Ayant retenu qu'un produit financier s'analysait en une obligation au sens de l'article L. 213-5 du code monétaire et financier, soit un titre négociable conférant les mêmes droits de créance pour une même valeur nominale dans une même émission, en dépit de l'absence de garantie de remboursement intégral du capital, puis relevé qu'il avait été officiellement admis à la cote de la Bourse de Luxembourg, marché réglementé figurant sur la liste établie par la Commission européenne et reconnu au sens de l'article R. 232-2, 2°, du code monétaire et financier et que sa liquidité effective était établie par 5 220 négociations, une cour d'appel en a exactement déduit qu'il était éligible comme unité de compte dans un contrat d'assurance sur la vie.

Faits et procédure

1. Selon l'arrêt attaqué (Paris, 11 avril 2019), M. G... a souscrit, le 21 février 1997, par l'intermédiaire de son courtier, un contrat d'assurance sur la vie, libellé en unités de compte, auprès de la société Fédération continentale, aux droits de laquelle vient désormais la société Generali vie (l'assureur).

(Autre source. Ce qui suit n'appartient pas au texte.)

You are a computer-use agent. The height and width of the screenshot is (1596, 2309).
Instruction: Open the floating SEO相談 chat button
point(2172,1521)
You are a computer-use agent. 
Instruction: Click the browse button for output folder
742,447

2. Le 12 décembre 2016, M. G... a procédé à l'arbitrage de l'intégralité des sommes investies sur un unique support, dénommé « Optimiz presto 2 », produit structuré indexé sur un panier d'actions de référence, émis par une filiale du groupe Société générale et coté sur le marché de la Bourse de Luxembourg.

3. A la suite des mauvaises performances de ce support, M. G..., soutenant que celui-ci n'était pas éligible à l'assurance sur la vie et reprochant à l'assureur et au courtier d'avoir manqué à leur obligation d'information et de conseil, a assigné ces derniers en paiement de dommages-intérêts.

Examen des moyens :

Sur le moyen, pris en sa troisième branche, ci-après annexé

5. En application de l'article 1014, alinéa 2, du code de procédure civile, il n'y a pas lieu de statuer par une décision spécialement motivée sur ce grief qui n'est manifestement pas de nature à entraîner la cassation.

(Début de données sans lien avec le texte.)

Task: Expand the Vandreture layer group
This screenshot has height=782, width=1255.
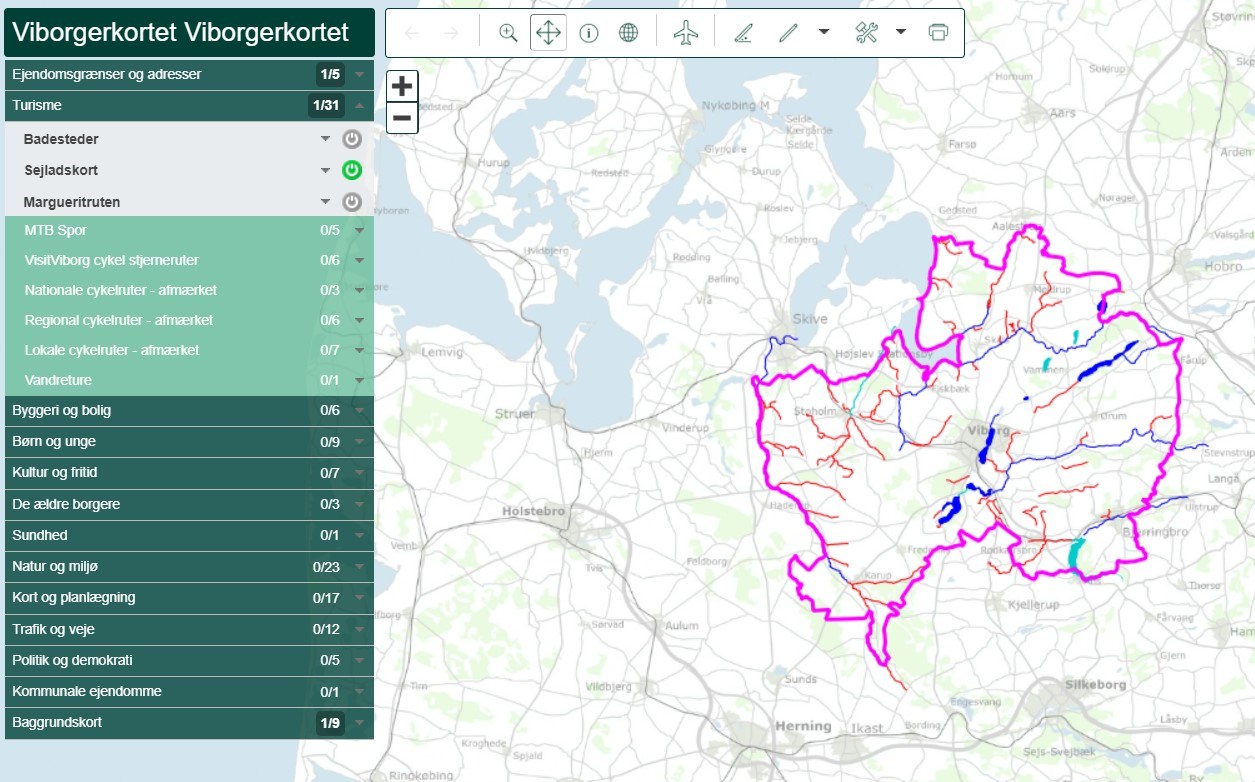Action: 359,381
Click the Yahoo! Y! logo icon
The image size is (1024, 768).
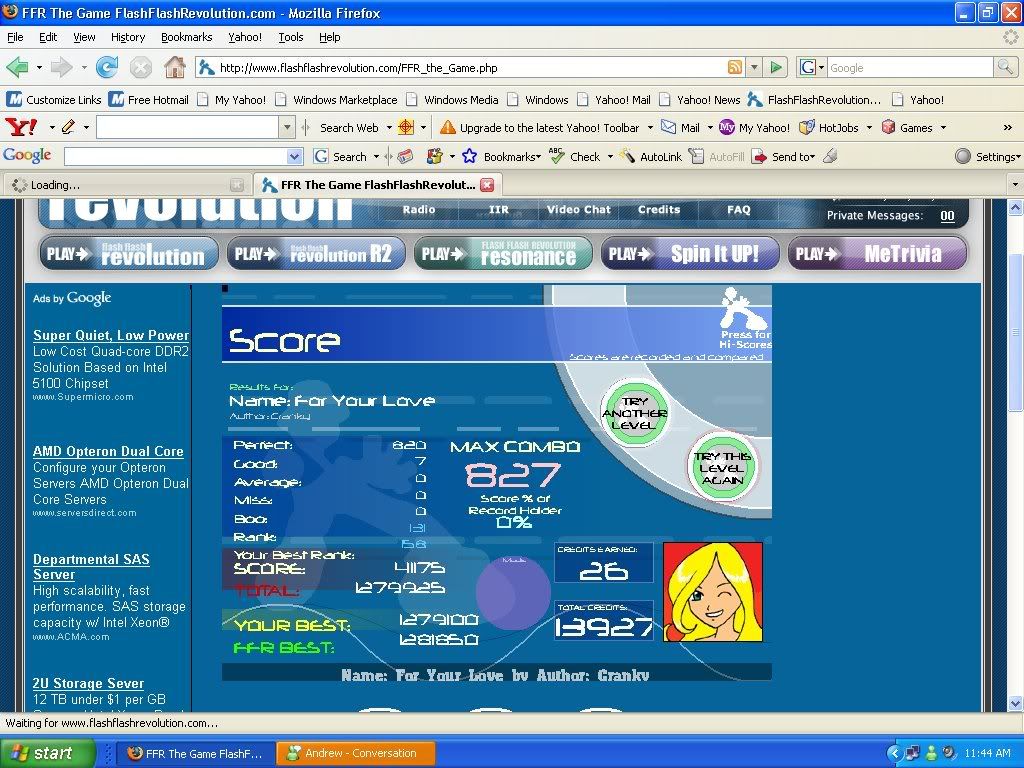[20, 128]
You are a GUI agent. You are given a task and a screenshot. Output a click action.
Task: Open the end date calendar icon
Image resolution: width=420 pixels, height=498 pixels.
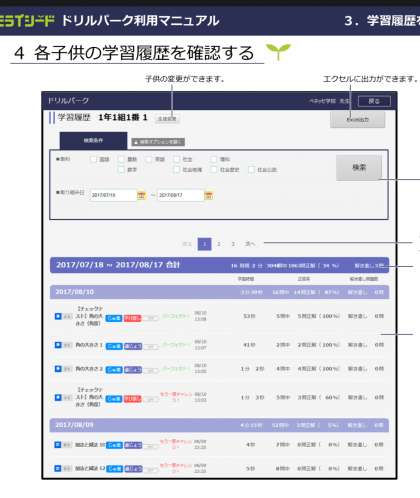(x=208, y=195)
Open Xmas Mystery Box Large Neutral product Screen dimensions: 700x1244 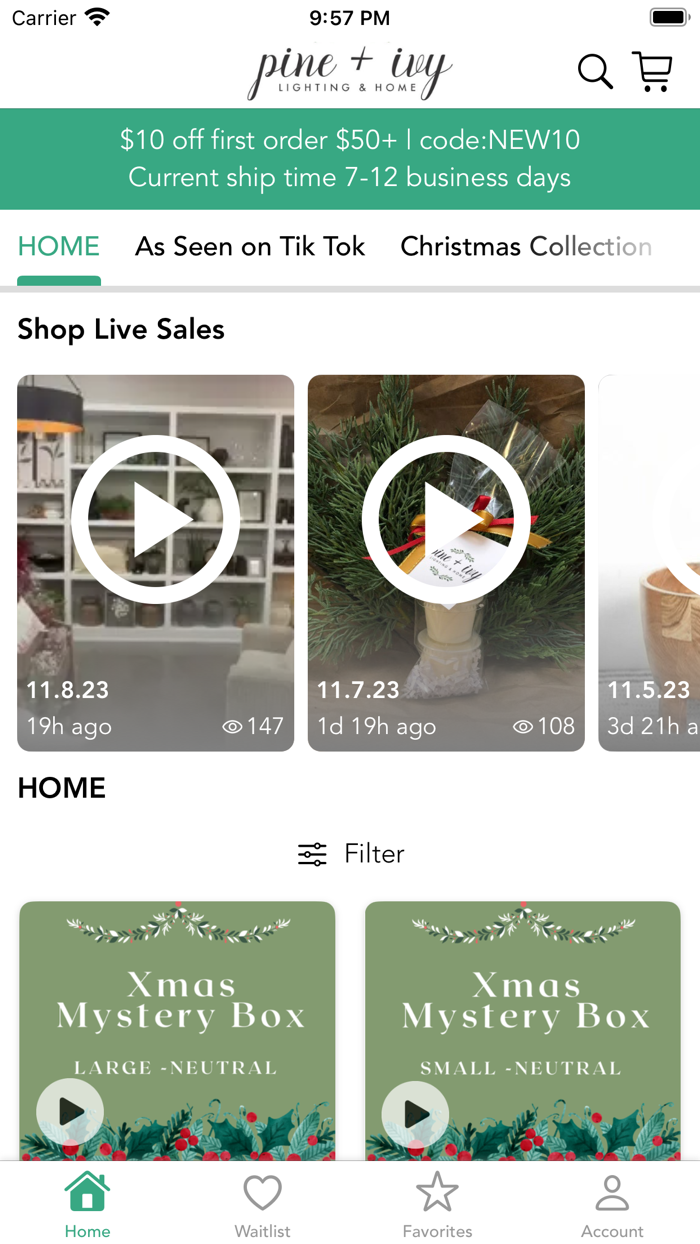pyautogui.click(x=177, y=1030)
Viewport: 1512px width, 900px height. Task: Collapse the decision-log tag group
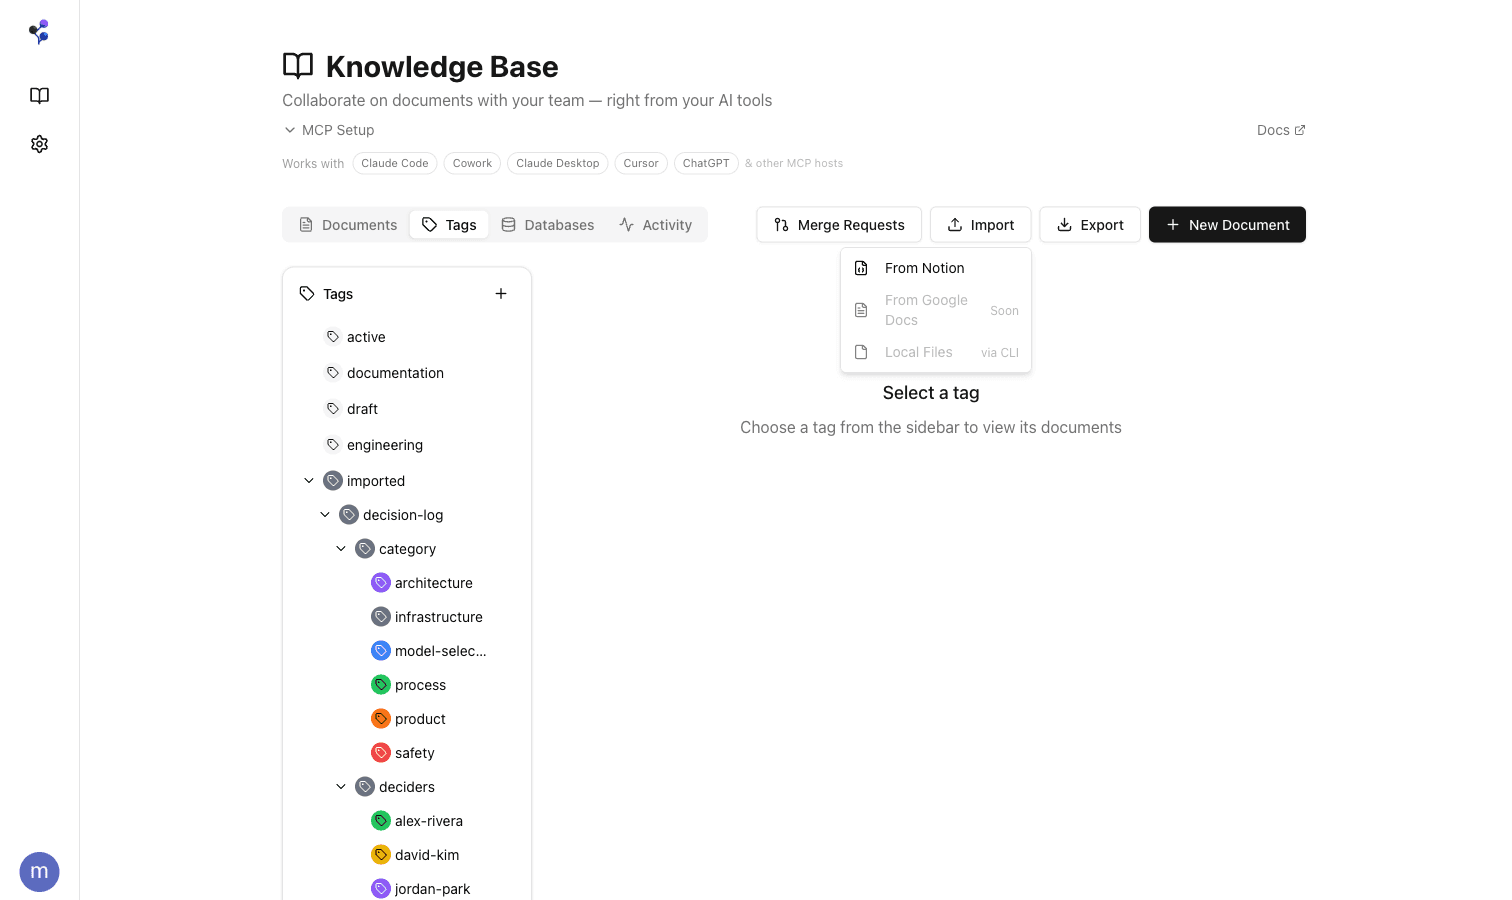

Sur le moyen, pris en ses deux premières branches

Enoncé du moyen

6. M. G... fait grief à l'arrêt de le débouter de toutes ses demandes dirigées contre l'assureur, alors :

« 1°/ que le capital investi sur un contrat d'assurance-vie ou de capitalisation peut être exprimé en unités de compte constituées de valeurs mobilières ou d'actifs offrant une protection suffisante de l'épargne investie et figurant sur une liste dressée par décret en Conseil d'Etat ; que la seule circonstance que la valeur mobilière ou l'actif en cause figure parmi les unités de compte éligibles énumérées par les articles R. 131-1 et R. 332-2 du code des assurances ne suffit pas à établir que cette valeur mobilière ou cet actif offre une protection suffisante de l'épargne ; qu'en se bornant à retenir, pour dire que le produit Optimiz Presto 2 était éligible en tant qu'unité de compte du contrat d'assurance-vie souscrit par M. W... G..., que « l'article L. 131-1, alinéa 2, du code des assurances, mentionnant des unités de compte constituées de valeurs mobilières ou d'actifs offrant une protection suffisante de l'épargne investie et figurant sur une liste dressée par décret en Conseil d'Etat renvoie, par l'article R. 131-1-1° à l'article R. 332-2 A 2° visant les obligations », quand les conditions d'éligibilité posées par l'article L. 131-1 du code des assurances – faire partie de la liste prévue à l'article R. 131-1 du code des assurances, et offrir une protection suffisante de l'épargne – sont cumulatives, la cour d'appel a violé l'article L. 131-1 du code des assurances ;

2°/ que le respect de l'exigence de protection suffisante de l'épargne que doivent remplir les valeurs mobilières ou actifs éligibles en qualité d'unités de comptes d'un contrat d'assurance-vie ou de capitalisation s'apprécie au regard de la probabilité de perte en capital et de l'importance de celle-ci ; qu'en se bornant à retenir, pour dire que la liquidité et la sécurité des actifs sur lesquels M. G... avait investi ses fonds étaient assurées au sens de l'article L. 131-1 du code des assurances, qu' « au surplus, étaient prévues la possibilité annuelle de remboursement anticipé du capital investi, ainsi que l'assurance de ce remboursement jusqu'au seuil de 40 % de la valeur du panier de référence », la cour d'appel, qui a statué par des motifs impropres à caractériser la protection suffisante de l'épargne assurée par le produit Optimiz Presto 2, a privé sa décision de base légale au regard de l'article L. 131-1 du code des assurances. »

Réponse de la Cour

7. Selon l'article L. 131-1 du code des assurances, dans sa rédaction applicable au litige, en matière d'assurance sur la vie ou d'opération de capitalisation, le capital ou la rente garantis peuvent être exprimés en unités de compte constituées de valeurs mobilières ou d'actifs offrant une protection suffisante de l'épargne investie et figurant sur une liste dressée par décret en Conseil d'Etat.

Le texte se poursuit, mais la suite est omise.